Macitentan (Opsumit) for Pulmonary Arterial Hypertension
The recommended dosage of macitentan (Opsumit) for treating pulmonary arterial hypertension is 10 mg once daily for oral administration. 1
Dosing and Administration
- Macitentan is administered orally at a fixed dose of 10 mg once daily
- Doses higher than 10 mg once daily have not been studied in PAH patients and are not recommended 1
- No dose adjustments are required based on age, gender, or mild to moderate hepatic impairment
Clinical Evidence Supporting Efficacy
Macitentan's efficacy was established in the landmark SERAPHIN trial, which was the first large-scale, long-term event-driven study in PAH with morbidity and mortality as the primary endpoint:
- The trial included 742 patients with PAH (predominantly WHO Functional Class II-III) treated for an average of 100 weeks 2
- Patients receiving macitentan 10 mg once daily showed a 45% reduction in the risk of morbidity and mortality compared to placebo 3
- The primary endpoint occurred in 31.4% of patients in the macitentan 10 mg group versus 46.4% in the placebo group 3
- Benefits were demonstrated both in treatment-naïve patients and those already receiving PAH therapy 2
Patient Population
Macitentan is indicated for:
- Adults with PAH (WHO Group I) to reduce the risks of disease progression and hospitalization 1
- Patients with predominantly WHO Functional Class II-III symptoms 1
- Various PAH etiologies including:
- Idiopathic and heritable PAH (57% of studied patients)
- PAH associated with connective tissue disorders (31%)

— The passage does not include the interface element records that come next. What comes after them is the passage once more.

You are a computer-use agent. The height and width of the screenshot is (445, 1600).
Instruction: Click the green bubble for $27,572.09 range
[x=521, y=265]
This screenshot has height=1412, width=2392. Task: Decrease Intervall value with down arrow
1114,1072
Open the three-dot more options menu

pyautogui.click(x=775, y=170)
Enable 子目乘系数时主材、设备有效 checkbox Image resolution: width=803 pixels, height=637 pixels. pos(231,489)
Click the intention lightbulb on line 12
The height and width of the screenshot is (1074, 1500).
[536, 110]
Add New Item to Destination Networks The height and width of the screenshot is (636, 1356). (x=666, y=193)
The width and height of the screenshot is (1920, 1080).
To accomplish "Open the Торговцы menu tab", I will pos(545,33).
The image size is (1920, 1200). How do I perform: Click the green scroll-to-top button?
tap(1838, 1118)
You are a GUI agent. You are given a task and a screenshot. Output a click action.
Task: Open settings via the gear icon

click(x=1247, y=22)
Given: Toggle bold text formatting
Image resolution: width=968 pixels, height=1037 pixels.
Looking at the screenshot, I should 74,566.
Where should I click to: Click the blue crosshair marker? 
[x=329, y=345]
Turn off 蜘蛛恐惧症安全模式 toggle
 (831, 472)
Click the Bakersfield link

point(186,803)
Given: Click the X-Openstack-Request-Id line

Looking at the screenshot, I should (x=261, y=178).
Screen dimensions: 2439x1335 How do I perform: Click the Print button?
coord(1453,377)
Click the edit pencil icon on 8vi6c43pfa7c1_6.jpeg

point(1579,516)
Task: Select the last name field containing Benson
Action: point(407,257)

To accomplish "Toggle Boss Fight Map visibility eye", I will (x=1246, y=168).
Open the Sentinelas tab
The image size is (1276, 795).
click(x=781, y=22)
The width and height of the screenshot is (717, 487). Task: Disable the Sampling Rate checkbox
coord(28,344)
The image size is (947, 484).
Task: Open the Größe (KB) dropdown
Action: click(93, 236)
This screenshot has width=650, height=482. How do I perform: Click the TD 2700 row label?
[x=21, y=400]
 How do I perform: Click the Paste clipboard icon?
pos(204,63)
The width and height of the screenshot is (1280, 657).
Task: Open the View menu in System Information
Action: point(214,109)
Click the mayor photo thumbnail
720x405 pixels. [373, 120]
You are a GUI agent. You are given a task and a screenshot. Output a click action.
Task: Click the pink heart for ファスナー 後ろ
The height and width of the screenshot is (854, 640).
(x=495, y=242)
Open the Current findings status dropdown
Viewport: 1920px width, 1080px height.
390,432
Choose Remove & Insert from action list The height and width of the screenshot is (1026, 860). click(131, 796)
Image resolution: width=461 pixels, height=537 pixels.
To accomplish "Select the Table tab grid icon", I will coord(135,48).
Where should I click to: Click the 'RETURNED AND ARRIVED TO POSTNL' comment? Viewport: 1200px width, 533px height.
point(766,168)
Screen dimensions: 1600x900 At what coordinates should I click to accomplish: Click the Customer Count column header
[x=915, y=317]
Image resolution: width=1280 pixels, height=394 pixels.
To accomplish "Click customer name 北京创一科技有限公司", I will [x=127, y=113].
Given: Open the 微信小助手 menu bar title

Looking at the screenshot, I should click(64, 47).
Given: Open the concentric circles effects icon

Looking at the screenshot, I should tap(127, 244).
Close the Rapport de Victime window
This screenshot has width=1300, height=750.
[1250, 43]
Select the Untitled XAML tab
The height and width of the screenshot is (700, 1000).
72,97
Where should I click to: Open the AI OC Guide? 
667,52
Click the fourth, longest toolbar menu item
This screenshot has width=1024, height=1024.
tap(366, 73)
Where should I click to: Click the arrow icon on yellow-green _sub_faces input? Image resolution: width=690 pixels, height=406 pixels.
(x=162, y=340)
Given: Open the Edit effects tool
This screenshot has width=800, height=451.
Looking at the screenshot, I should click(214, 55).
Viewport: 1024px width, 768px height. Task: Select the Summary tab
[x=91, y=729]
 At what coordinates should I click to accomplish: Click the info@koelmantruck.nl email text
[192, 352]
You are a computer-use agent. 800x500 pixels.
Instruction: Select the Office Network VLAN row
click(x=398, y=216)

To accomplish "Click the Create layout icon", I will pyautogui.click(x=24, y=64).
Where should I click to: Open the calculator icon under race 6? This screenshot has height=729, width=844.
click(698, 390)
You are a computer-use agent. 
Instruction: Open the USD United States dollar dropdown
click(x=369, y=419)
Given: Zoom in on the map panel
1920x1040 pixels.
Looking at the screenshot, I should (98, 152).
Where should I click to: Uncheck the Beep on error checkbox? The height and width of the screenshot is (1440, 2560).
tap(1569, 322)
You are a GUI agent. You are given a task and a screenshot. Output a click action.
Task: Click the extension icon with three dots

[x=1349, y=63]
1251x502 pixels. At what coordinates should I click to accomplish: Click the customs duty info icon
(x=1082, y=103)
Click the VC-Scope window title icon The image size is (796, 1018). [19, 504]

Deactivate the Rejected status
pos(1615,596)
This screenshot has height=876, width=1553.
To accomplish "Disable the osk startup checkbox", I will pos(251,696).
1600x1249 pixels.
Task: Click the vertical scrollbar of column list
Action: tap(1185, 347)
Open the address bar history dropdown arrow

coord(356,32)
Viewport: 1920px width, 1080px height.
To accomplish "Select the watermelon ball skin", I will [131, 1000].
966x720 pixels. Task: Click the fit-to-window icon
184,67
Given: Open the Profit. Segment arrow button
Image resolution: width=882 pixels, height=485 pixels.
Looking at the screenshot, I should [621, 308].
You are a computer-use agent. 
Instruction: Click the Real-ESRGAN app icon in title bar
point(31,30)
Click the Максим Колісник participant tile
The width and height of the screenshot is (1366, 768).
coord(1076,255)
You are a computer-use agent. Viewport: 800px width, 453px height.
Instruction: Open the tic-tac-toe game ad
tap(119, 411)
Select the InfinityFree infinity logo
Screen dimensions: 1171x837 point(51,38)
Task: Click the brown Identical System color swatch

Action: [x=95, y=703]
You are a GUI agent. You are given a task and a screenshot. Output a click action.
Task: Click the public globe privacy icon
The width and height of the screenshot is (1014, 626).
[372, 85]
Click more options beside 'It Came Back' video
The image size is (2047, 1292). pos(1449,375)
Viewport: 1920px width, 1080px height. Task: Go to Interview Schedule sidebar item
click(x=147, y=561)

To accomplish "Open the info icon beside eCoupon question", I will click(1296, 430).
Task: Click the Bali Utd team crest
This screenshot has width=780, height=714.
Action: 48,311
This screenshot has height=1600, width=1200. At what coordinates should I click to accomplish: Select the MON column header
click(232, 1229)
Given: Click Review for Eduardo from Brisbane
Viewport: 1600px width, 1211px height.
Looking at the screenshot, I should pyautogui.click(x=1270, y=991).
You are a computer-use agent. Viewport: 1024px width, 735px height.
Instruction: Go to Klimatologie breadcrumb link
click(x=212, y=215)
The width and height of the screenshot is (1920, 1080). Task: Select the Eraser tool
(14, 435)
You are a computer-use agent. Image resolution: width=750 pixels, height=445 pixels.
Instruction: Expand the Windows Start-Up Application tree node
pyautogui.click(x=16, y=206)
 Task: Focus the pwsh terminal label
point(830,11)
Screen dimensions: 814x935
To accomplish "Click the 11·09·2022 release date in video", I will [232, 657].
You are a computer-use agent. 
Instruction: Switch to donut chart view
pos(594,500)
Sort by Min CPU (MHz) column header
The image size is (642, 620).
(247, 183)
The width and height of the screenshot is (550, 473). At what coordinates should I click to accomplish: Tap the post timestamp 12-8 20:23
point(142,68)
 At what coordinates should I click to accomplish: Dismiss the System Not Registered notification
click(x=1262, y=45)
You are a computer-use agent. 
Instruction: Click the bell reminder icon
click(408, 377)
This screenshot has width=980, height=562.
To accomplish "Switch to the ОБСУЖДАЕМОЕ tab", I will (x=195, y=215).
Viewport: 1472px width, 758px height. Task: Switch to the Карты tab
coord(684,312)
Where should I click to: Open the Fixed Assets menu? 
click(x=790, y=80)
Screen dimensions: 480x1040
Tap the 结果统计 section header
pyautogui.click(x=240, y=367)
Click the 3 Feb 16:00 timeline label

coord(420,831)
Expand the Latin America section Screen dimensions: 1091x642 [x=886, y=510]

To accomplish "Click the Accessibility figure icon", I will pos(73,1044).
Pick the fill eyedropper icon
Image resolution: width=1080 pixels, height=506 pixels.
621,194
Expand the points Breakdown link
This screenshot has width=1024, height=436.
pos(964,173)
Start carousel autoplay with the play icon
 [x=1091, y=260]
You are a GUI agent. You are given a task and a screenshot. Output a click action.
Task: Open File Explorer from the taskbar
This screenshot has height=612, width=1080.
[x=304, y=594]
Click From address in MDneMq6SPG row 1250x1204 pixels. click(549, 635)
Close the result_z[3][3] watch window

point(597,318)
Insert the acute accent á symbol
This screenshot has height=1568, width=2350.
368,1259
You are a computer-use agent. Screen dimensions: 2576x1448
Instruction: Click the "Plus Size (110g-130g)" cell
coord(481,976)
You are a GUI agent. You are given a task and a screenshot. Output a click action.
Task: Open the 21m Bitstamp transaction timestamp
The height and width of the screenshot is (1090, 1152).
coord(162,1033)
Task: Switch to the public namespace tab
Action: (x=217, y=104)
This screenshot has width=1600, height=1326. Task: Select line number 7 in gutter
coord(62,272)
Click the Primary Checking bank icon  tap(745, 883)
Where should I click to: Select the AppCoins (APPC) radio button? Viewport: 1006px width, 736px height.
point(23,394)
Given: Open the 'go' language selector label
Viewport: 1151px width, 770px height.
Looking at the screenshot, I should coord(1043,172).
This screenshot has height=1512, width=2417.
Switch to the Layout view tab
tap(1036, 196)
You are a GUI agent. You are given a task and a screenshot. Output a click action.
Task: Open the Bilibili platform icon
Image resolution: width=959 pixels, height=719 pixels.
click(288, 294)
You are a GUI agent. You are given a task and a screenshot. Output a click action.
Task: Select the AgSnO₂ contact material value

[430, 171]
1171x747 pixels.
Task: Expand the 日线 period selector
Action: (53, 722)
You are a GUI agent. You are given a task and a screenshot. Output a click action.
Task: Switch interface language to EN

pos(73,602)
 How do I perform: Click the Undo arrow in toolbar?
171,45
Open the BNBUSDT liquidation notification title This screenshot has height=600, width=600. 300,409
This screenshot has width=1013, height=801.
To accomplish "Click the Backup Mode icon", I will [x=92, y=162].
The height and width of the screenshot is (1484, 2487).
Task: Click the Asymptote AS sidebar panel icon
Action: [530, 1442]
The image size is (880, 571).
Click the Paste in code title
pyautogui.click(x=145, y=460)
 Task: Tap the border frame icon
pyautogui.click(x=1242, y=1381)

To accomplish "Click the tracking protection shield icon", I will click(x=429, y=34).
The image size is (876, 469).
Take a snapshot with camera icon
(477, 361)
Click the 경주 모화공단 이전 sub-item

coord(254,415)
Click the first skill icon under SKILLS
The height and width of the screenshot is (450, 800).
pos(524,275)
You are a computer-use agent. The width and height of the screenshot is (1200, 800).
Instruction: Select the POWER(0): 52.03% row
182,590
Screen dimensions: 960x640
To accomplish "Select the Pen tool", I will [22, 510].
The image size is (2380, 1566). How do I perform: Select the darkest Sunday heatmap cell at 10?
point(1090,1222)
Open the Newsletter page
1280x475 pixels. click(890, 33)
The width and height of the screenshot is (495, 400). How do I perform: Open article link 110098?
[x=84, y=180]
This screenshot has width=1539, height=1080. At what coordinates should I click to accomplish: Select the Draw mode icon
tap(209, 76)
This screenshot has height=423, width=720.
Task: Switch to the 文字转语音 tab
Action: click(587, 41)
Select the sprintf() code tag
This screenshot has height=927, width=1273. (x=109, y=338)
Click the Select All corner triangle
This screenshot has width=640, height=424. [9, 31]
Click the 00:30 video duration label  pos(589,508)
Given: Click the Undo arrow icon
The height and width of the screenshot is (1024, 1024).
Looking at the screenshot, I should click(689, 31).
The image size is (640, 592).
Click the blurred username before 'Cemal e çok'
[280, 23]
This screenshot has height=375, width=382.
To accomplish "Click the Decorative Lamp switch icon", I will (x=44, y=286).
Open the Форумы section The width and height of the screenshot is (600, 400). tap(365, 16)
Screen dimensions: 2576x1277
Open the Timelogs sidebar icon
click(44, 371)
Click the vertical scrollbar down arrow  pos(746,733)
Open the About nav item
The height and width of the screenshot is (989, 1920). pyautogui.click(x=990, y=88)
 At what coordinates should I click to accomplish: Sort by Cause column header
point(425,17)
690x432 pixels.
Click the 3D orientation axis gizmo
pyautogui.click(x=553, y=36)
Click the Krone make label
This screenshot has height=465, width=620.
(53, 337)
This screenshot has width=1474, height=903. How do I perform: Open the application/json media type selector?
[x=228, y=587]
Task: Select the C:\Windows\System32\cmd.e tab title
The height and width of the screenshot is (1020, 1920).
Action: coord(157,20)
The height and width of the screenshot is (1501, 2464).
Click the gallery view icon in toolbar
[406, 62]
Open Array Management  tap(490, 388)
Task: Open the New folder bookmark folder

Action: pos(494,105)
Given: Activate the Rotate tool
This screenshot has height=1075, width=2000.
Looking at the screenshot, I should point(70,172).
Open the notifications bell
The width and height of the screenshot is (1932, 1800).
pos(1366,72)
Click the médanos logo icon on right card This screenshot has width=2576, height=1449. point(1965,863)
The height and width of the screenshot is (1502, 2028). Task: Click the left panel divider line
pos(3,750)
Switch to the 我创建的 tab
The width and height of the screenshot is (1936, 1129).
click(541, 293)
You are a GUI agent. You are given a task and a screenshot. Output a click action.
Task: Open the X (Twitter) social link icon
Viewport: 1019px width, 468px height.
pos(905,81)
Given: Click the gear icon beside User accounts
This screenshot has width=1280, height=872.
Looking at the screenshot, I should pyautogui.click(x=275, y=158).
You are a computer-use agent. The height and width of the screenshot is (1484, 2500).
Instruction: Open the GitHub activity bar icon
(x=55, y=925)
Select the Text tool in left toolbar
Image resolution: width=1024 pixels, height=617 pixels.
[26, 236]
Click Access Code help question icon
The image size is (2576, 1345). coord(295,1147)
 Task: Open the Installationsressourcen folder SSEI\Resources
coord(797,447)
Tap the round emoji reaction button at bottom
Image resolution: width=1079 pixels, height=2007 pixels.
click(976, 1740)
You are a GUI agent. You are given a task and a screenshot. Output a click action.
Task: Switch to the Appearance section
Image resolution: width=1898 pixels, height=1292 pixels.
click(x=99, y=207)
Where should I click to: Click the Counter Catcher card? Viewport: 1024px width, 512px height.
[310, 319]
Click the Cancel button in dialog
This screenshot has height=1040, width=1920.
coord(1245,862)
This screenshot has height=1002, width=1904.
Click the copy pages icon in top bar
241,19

- PAH associated with congenital heart disease with repaired shunts (8%) 1
Monitoring Requirements
- Pregnancy testing: Must exclude pregnancy before initiating treatment in females of reproductive potential 1
- Liver function: Obtain baseline liver enzyme tests and monitor as clinically indicated 1
- Incidence of elevated aminotransferases >3× ULN was 3.4% with macitentan versus 4.5% with placebo
- Discontinue if clinically relevant aminotransferase elevations occur or if accompanied by increased bilirubin >2× ULN
- Hemoglobin levels: Monitor for potential anemia
- Reduction in blood hemoglobin ≤8 g/dl was observed in 4.3% of patients receiving 10 mg macitentan 2
Adverse Effects
The most common adverse reactions (more frequent than placebo by ≥3%) include:
- Anemia
- Nasopharyngitis/pharyngitis
- Bronchitis
- Headache
- Influenza
- Urinary tract infection 1
Fluid retention and peripheral edema may occur (21.9% incidence with macitentan versus 20.5% with placebo) 1
Important Contraindications and Warnings
- Pregnancy: Macitentan is contraindicated during pregnancy due to potential fetal harm 1
- Reproductive considerations: Females of reproductive potential must use effective contraception before, during, and for one month after treatment 1
- Hypersensitivity: Contraindicated in patients with history of hypersensitivity to macitentan 1
Advantages Over Other ERAs
Macitentan offers several potential advantages compared to other endothelin receptor antagonists:
- Once-daily dosing (compared to twice-daily dosing for bosentan) 2
- No dose titration required (unlike bosentan which requires titration) 2
- Lower incidence of liver toxicity compared to bosentan (no liver toxicity shown in pivotal trials) 2
- Demonstrated reduction in morbidity and mortality in a long-term outcome study 3
Drug Interactions
- Strong CYP3A4 inducers (e.g., rifampin): Avoid co-administration as they reduce exposure to macitentan 1
- Strong CYP3A4 inhibitors (e.g., ketoconazole, ritonavir): Avoid co-administration as they increase exposure to macitentan 1
- Moderate dual CYP3A4 and CYP2C9 inhibitors (e.g., fluconazole, amiodarone): Avoid co-administration 1
Macitentan represents an important treatment option for PAH with proven efficacy in reducing disease progression and hospitalization, supported by robust clinical evidence from the largest and longest prospective trial in PAH to date.